### EXERCISE
Every line in the data below from the one containing "Screen dimensions: 624x423" down to the one containing "Given: Click Форесто", both included, must be retyped exactly; no other line is to appear.

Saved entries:
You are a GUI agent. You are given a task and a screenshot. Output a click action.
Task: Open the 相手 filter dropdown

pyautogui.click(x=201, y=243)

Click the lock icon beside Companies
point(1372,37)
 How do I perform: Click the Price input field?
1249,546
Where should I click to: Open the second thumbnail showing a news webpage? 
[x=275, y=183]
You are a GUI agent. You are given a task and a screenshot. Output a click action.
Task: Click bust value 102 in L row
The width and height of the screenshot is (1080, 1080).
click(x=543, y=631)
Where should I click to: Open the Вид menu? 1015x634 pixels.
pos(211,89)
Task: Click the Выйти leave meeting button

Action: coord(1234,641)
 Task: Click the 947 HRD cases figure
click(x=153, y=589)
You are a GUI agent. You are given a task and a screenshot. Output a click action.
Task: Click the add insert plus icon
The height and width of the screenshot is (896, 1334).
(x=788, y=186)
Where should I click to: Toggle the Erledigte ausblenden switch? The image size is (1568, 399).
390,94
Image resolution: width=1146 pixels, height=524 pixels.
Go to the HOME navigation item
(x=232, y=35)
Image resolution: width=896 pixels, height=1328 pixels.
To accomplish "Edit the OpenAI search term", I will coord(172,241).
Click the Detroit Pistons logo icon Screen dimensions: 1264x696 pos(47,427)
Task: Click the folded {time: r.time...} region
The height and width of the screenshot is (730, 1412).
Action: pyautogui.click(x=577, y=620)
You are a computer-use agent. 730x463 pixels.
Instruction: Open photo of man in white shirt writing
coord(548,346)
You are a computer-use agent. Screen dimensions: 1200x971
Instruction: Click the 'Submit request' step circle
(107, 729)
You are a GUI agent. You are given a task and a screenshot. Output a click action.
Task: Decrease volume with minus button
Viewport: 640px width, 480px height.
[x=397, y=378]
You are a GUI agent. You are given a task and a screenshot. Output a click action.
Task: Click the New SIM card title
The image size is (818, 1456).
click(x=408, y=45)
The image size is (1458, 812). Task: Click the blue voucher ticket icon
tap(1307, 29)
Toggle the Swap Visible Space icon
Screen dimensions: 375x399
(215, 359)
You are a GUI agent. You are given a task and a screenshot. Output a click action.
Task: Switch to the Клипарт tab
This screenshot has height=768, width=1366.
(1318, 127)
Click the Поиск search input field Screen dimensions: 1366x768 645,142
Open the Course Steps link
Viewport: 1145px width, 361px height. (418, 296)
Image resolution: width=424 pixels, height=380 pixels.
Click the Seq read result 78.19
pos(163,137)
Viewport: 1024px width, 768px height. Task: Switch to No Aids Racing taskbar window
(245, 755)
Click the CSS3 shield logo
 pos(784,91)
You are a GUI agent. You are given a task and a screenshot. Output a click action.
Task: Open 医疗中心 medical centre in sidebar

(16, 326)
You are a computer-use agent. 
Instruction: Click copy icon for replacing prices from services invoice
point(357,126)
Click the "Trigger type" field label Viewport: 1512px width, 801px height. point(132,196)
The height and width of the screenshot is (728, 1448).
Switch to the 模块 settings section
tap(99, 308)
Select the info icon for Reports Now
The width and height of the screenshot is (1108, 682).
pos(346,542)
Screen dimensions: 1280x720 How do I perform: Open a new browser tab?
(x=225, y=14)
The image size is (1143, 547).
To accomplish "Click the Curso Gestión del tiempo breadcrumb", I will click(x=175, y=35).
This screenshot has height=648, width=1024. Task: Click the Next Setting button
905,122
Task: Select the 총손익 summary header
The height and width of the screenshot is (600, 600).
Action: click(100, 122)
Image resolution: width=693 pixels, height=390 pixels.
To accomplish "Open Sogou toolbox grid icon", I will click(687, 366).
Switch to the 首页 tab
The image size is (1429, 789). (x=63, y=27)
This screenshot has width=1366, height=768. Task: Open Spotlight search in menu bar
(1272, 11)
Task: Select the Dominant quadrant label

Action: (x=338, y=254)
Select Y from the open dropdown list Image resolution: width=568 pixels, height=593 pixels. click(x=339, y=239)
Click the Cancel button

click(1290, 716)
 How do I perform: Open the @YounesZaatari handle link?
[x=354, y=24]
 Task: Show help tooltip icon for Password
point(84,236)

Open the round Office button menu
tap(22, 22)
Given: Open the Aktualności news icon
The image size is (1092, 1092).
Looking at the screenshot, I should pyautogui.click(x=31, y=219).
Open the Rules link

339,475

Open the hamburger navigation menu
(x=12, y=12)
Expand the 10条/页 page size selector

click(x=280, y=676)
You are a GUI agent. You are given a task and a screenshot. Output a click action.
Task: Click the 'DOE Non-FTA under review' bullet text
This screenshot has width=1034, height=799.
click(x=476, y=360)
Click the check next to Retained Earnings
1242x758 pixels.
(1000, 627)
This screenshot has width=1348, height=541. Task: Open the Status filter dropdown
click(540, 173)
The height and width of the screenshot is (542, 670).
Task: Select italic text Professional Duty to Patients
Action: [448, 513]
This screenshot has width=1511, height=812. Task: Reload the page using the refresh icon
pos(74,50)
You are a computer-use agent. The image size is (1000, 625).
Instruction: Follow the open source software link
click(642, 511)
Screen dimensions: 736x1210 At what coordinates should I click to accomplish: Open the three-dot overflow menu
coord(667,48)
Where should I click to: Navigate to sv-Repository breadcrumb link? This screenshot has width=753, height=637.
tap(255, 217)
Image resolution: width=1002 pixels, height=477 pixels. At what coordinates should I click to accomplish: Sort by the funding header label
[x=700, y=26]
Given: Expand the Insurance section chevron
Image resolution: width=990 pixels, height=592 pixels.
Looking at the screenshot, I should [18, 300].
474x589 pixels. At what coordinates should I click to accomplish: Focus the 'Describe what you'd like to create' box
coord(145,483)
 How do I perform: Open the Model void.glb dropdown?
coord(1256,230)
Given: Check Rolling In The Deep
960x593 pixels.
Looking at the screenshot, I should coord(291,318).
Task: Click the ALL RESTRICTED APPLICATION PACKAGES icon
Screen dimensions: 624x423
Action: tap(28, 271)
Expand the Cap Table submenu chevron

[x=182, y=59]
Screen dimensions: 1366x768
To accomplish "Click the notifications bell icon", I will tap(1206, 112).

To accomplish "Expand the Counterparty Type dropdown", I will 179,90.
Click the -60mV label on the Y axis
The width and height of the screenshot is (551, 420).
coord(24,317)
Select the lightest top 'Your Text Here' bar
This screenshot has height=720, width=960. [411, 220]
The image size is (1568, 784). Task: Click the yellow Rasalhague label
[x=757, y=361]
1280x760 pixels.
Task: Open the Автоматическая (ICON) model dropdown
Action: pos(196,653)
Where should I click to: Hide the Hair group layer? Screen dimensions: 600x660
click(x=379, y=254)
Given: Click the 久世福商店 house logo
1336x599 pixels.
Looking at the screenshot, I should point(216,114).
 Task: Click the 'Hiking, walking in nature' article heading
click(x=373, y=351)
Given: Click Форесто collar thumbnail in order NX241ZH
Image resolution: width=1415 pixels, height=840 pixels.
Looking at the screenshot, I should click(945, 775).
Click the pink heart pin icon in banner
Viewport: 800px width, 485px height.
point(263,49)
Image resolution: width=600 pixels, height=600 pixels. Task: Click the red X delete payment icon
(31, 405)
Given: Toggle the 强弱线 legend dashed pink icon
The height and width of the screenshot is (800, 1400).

### TASK RESPONSE
Screen dimensions: 624x423
Action: tap(28, 271)
Expand the Cap Table submenu chevron

[x=182, y=59]
Screen dimensions: 1366x768
To accomplish "Click the notifications bell icon", I will tap(1206, 112).

To accomplish "Expand the Counterparty Type dropdown", I will 179,90.
Click the -60mV label on the Y axis
The width and height of the screenshot is (551, 420).
coord(24,317)
Select the lightest top 'Your Text Here' bar
This screenshot has height=720, width=960. [411, 220]
The image size is (1568, 784). Task: Click the yellow Rasalhague label
[x=757, y=361]
1280x760 pixels.
Task: Open the Автоматическая (ICON) model dropdown
Action: pos(196,653)
Where should I click to: Hide the Hair group layer? Screen dimensions: 600x660
click(x=379, y=254)
Given: Click the 久世福商店 house logo
1336x599 pixels.
Looking at the screenshot, I should point(216,114).
 Task: Click the 'Hiking, walking in nature' article heading
click(x=373, y=351)
Given: Click Форесто collar thumbnail in order NX241ZH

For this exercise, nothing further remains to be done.